- [Set problem]: Collect every line of the material below that contains the word "Where". Case counts, so a line qualifies only when the capitals and lowercase letters match.

- [Data to use]:
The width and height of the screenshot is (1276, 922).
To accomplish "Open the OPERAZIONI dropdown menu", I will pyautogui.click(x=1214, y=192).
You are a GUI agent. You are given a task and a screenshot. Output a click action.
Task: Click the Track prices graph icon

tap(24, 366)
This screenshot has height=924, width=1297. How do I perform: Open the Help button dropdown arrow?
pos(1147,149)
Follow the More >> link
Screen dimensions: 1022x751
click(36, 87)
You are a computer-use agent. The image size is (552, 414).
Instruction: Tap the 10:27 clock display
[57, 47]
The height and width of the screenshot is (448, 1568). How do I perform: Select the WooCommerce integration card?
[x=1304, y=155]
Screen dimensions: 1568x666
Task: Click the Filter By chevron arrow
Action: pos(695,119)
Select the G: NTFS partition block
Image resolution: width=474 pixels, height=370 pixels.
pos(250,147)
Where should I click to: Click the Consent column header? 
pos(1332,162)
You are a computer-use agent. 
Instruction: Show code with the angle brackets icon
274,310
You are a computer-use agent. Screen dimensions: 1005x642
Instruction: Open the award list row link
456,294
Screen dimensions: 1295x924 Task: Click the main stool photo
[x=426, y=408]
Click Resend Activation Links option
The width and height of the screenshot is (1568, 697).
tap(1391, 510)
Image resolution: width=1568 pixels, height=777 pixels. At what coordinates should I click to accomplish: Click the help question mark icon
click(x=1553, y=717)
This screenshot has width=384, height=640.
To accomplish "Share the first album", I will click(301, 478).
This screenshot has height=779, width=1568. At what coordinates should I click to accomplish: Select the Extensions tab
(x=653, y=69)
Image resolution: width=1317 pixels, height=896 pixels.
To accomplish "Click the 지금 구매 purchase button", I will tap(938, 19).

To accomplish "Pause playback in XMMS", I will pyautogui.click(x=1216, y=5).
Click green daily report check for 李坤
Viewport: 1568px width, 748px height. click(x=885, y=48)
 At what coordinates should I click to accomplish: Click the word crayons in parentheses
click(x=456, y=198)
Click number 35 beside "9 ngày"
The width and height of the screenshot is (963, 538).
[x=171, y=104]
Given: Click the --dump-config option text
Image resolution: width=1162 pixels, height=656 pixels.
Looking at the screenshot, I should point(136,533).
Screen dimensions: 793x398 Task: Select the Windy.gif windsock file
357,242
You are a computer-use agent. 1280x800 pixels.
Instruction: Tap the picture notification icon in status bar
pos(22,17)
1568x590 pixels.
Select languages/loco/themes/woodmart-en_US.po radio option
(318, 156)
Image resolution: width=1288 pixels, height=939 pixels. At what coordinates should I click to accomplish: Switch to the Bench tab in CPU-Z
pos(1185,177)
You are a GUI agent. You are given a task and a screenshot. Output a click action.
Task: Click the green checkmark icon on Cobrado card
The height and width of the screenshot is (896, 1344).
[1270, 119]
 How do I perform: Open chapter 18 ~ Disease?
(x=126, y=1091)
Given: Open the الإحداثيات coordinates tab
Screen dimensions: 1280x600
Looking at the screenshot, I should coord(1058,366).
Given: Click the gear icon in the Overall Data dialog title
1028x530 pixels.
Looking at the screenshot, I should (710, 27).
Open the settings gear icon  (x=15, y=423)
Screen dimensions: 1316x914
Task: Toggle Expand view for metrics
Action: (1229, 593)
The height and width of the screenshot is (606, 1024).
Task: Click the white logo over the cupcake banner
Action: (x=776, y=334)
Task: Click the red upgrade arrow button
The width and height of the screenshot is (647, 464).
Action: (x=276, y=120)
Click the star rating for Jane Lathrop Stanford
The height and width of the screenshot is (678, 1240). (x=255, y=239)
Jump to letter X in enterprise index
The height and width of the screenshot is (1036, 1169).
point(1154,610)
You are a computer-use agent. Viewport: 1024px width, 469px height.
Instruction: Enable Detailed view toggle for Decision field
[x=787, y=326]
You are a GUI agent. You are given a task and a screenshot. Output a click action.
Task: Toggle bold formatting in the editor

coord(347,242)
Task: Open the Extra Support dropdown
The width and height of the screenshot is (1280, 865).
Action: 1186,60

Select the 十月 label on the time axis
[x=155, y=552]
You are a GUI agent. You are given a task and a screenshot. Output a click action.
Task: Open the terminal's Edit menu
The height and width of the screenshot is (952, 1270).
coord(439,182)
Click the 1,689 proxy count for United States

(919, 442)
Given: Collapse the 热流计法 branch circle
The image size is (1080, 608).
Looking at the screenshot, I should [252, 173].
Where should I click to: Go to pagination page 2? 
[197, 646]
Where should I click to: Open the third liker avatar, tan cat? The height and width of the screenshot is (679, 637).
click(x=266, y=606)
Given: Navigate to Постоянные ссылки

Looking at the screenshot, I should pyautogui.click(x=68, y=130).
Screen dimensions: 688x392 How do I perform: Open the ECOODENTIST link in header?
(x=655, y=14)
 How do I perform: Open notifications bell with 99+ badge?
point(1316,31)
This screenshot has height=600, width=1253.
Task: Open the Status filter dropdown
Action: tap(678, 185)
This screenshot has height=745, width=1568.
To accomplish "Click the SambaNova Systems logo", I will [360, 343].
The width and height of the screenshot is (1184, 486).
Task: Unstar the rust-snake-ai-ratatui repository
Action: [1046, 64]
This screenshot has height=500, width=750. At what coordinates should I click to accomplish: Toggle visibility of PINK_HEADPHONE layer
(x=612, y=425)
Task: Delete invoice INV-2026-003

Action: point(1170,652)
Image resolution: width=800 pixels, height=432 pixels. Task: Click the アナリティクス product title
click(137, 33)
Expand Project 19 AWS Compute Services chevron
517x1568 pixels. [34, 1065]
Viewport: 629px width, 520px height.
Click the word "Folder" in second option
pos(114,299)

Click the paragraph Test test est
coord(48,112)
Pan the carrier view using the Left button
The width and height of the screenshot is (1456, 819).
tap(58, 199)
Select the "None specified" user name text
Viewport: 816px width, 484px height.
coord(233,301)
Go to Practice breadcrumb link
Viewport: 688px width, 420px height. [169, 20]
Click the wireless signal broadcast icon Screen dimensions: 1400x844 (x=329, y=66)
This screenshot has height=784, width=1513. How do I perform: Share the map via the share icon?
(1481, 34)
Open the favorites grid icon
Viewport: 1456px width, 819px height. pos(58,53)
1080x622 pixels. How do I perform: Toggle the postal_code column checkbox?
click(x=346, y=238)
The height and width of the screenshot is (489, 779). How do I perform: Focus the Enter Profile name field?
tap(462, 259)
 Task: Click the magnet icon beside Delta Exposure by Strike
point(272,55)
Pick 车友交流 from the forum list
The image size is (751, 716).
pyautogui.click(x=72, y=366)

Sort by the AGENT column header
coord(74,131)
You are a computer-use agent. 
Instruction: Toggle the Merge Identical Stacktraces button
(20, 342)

- [Completed task]:
Where should I click to: Click the Consent column header? 
Where should I click to: Go to pagination page 2? 
Where should I click to: Open the third liker avatar, tan cat? The height and width of the screenshot is (679, 637).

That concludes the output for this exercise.